La Pre Purden est d’avis que la profession infirmière peut et doit jouer un rôle élargi dans le système de santé. En cela, elle affirme avoir été influencée par une légende mcgilloise des sciences infirmières, la professeure F.Moyra Allen (B. Sc. inf. 1948). Quand la Pre Allen, ancienne directrice de recherche à ce qui est aujourd’hui l’École des sciences infirmières Ingram, a obtenu une subvention sur trois ans pour mettre sur pied un centre de soins infirmiers dans l’Ouest de l’Île de Montréal, en 1975, elle a embauché Margaret Purden. Au nouveau centre, les infirmières étaient encouragées à endosser de nombreuses responsabilités: faire le suivi du développement des enfants, évaluer les familles sur le plan psychologique, déceler les signes de l’isolement social. «Elle avait des années d’avance sur son temps», dit Margaret Purden de la Pre Allen.

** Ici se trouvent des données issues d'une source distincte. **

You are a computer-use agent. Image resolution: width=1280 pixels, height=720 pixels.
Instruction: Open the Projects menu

La thèse de doctorat de la Pre Purden sur l’ajustement psychosocial des patients atteints de maladies cardiaques et de leurs proches a lancé sa carrière en recherche. Elle a examiné le rôle des proches aidants et de la relation conjugale dans le rétablissement des patients, ainsi que les coûts de soins de santé associés à la maladie chronique.

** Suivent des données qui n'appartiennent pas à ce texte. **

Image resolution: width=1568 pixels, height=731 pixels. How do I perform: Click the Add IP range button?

Forte de ces qualifications en recherche, elle a pris la barre du Centre de recherche en sciences infirmières de l’HGJ, où elle a mis en place une infrastructure pour soutenir trois chercheuses en sciences infirmières. Le centre détient actuellement 13millions de dollars en financement externe. Les enjeux cliniques sont au cœur de la philosophie du Centre: l’une des études en cours, par exemple, porte sur la communication de l’information entre infirmières lors du changement de quart de travail.
Directrice du nouveau Bureau de la formation interprofessionnelle de la Faculté de médecine, la PrePurden vise, avec son équipe de pédagogues en sciences infirmières, médecine, physiothérapie, ergothérapie et orthophonie, à décloisonner les professions de la santé et à rassembler les étudiants et étudiantes de toutes les disciplines. En 2005, Santé Canada lui a accordé une subvention de 1,3million de dollars pour le projet Initiative d'enseignement portant sur la collaboration interprofessionnelle de l'Université McGill: partenariats en matière de pratique centrée sur le patient et la famille. Ce projet a servi d’assise au programme formel de formation interprofessionnelle de l’Université, qui compte aujourd’hui trois cours obligatoires donnés annuellement à 1 400 étudiants et étudiantes.
Même si les sciences infirmières ont connu d’importantes avancées, selon elle – développement du rôle des infirmières dans la communauté, amélioration des pratiques au moyen de la recherche, défense de l’importance de la profession infirmière parmi les professions de la santé –, la Pre Purden croit que les infirmières doivent continuer de plaider pour les changements qui restent à faire. «Les infirmières ont tendance à être polies, à se retenir de parler trop fort.» Toujours sur le ton encourageant de l’enseignante, elle conclut: «Vous n’aidez pas vos patients en gardant le silence. Vous avez une contribution précieuse à apporter.»